4. Allowing your attacker to get too close.

We’ve all seen it, two men throwing insults, shouting getting right in your face and you end up in a face to face stand off. This is a pretty ridiculous situation to be in as you leave yourself open to a sucker punch. What is worse however your attention is drawn to your attacker and not the surrounding environment. Keep them at a fair distance, say at arms length this allows you to deter the attacker and see what is around you. This is the principle of the fence devised by Geoff Thompson.

5. You think that you should fight fair.

Whilst Dojo/Kwoon etiquette teaches you fairness in fighting your attacker will not. Attackers often strike at opportune moments or put themselves in an advantageous position. They may have a weapon or mates waiting in the wings either way they will try and win at any cost. You should be ready for anything and also ready to do anything to survive. There’s an old saying ‘If you find yourself in a fair fight, you are doing something wrong….’

6. You allowed yourself to fight in the first place.

Fight prevention is betting than allowing your self to get into the situation in the first place. You didn’t back down or walk away, you are soon to be in a fight…

If you are fighting, there’s a bloody good chance you will loose somehow…. You may win the altercation but you could be arrested, you could pick an injury up (a serious one if he has a weapon), you could end up seriously injuring your attacker….

Simple fact is that no one really wins in a fight… The chances of you coming out of the situation with a ‘Total Victory’ are slim, factors affecting the outcome occur before during AND after the fight. One way or another, theres a good chance you will loose…

Biu Jee – Wing Chun’s Insurance Policy

Wing Chun does not lend itself to athletics (sport) or aesthetics, and although some do not teach it that way, it is, by purpose, a method of physical self-defence. Some instructors opt to teach other, more traditional aspects, such as health benefits and the spiritual side of the art. So depending on what you want from it or how it is taught, determines what you get from it. Although I have belief in it philosophical and spiritual side, for me it is a fighting system and it is taught as such. Nowhere in all the Wing Chun forms is the fighting element more evident than in the 3rd empty hand form in the system, Biu Jee.

An Overview of the Wing Chun Forms (Empty Hand)

Siu Lim Tao Form

Each empty hand Form in Wing Chun has its own purpose. For instance the first form, Siu Lim Tao (小念頭, Meaning:Little or Small Idea) is the first form of the system. Siu Lim Tao is split into 3 sections and each section has its own aim. The first section deals with developing the basic strength in the Wrist and Elbow and is often performed quite slow to concentrate and build up energy, a bit like dynamic tension. The second section deals with the execution and release ofthe power developed in section one;it is executed in an ‘On/Off’ manner. The best way to describe this is when you punch a target, whilst traveling to the target the muscles are relaxed and the power is ‘Off’, just before impact the muscle tense for a split second. This is when the power is ‘On’. The third section is for training of correct position of basic hand technique; you must concentrate on executing each movement’s position correctly.

## [DATASET ENTRIES]
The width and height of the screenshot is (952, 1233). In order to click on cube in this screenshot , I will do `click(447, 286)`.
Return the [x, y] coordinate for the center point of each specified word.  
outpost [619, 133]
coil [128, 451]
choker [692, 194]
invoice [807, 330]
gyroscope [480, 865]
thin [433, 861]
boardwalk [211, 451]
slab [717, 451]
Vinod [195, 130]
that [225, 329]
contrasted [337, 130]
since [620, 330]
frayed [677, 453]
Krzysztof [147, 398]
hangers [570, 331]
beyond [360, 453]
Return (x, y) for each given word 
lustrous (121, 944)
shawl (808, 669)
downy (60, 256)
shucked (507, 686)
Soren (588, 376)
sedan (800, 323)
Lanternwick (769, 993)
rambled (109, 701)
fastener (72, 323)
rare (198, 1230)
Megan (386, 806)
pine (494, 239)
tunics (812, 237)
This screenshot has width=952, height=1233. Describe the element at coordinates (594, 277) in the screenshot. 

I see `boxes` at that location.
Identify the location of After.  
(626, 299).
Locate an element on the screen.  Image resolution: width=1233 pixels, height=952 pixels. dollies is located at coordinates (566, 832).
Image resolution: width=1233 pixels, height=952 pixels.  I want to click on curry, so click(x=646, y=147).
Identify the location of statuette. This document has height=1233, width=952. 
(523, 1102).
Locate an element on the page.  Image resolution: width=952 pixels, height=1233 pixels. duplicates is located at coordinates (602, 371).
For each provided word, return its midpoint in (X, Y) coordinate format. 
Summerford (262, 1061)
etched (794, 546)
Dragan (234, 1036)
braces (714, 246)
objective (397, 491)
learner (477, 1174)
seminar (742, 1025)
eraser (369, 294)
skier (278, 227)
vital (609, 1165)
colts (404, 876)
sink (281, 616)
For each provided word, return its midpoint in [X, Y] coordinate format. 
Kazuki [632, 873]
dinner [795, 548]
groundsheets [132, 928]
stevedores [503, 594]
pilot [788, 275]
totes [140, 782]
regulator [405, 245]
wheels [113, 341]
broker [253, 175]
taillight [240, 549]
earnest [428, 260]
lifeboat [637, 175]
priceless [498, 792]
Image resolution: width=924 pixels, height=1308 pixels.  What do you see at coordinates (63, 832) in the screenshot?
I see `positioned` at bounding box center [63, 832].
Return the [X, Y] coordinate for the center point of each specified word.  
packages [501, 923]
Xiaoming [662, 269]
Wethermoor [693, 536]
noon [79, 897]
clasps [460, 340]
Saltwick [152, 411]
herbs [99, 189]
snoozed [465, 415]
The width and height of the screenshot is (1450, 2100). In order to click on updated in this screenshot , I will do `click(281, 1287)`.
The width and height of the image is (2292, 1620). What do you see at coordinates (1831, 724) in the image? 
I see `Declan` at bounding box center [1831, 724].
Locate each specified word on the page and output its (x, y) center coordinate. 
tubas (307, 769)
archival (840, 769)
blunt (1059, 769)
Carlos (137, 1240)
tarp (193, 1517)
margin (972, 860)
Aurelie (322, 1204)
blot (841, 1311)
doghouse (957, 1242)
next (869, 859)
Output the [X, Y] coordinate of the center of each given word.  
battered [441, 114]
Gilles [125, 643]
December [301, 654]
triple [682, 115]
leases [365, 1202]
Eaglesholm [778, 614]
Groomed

## [TASKS FOR THIS EXERCISE]
#1 Transcribe the passage of the self-defense article from "We’ve all seen" up to and including "by Geoff Thompson.".
#2 According to the self-defense article, who devised the principle of the fence?
The entries come from a source separate from the self-defense article.

## [RESPONSES TO THE EXERCISE]
#1
We’ve all seen it, two men throwing insults, shouting getting right in your face and you end up in a face to face stand off. This is a pretty ridiculous situation to be in as you leave yourself open to a sucker punch. What is worse however your attention is drawn to your attacker and not the surrounding environment. Keep them at a fair distance, say at arms length this allows you to deter the attacker and see what is around you. This is the principle of the fence devised by Geoff Thompson.

#2 Geoff Thompson